The Facility was originally extended for 9 months, as announced
on 15 October 2019, in consideration of a 25% share of the
Company's future entitlements to royalties (if any) from production
on its Thali license in Cameroon, in addition to interest of 12%
per annum (pro rata) which was rolled up rather than paid in cash.

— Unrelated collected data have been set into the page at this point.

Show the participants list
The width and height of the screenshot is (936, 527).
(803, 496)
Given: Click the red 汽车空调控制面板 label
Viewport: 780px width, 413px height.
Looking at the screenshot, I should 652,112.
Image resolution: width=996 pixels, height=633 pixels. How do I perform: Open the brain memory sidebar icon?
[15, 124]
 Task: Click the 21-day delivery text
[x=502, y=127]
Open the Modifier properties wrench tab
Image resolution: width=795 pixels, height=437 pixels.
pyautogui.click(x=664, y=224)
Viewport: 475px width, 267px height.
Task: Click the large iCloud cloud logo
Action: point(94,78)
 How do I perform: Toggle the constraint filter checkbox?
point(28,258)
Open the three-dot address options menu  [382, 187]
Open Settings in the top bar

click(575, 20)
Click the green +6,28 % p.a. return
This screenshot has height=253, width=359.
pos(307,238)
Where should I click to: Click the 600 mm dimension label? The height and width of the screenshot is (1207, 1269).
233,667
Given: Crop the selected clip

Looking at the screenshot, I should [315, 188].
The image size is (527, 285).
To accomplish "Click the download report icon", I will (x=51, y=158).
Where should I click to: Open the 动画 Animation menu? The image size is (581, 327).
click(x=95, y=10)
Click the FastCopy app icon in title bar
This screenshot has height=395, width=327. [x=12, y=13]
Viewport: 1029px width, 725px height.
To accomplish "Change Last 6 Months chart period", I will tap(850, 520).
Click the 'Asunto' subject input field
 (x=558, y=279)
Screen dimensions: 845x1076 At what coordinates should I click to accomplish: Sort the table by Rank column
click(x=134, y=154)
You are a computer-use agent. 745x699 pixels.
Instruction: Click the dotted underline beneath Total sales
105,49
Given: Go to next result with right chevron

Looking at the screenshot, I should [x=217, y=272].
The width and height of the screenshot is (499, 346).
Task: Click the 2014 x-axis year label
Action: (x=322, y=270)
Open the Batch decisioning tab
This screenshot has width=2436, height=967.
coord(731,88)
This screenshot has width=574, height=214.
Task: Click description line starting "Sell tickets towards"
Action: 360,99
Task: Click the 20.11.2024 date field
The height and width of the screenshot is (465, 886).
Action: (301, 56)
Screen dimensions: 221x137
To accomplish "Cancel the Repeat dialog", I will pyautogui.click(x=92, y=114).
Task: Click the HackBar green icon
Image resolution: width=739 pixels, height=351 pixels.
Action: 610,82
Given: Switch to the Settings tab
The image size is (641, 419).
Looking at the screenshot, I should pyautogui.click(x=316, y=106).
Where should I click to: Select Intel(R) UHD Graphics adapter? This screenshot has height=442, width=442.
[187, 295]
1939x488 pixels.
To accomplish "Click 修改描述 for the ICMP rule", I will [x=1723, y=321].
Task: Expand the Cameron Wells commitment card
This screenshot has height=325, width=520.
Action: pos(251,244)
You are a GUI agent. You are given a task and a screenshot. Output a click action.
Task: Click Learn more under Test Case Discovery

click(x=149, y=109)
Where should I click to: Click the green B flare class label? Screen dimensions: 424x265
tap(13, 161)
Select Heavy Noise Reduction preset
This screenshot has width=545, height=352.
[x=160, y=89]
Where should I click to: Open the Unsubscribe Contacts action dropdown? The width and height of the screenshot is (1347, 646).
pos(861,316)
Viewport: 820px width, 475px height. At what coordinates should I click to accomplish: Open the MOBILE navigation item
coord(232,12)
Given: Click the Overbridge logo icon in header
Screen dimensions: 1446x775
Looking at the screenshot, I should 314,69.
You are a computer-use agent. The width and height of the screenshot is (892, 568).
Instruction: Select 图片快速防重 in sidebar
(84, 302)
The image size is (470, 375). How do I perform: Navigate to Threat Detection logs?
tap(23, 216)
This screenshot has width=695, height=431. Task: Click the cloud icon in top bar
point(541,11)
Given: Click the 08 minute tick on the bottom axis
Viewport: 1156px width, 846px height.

As announced on 28 August 2020, the Company received a further
6-month loan facility from Shard Merchant Capital ("Shard"), which
required fees, the prepayment of interest in the form of shares,
and the issue of a substantial number of warrants, and the Pegasus
Facility was extended for 6 months on similar terms including the
prepayment of interest accrued to the end of February 2021 in
shares. The purpose of these transactions was to provide an
appropriate return to Pegasus and subsequently to Shard to reward
the near-equity risk of the loans, in the event the Company
achieves success, while not creating any cash burden on the Company
until it would be in a position to repay the loans, which in the
case of the Shard loan was done in January 2021.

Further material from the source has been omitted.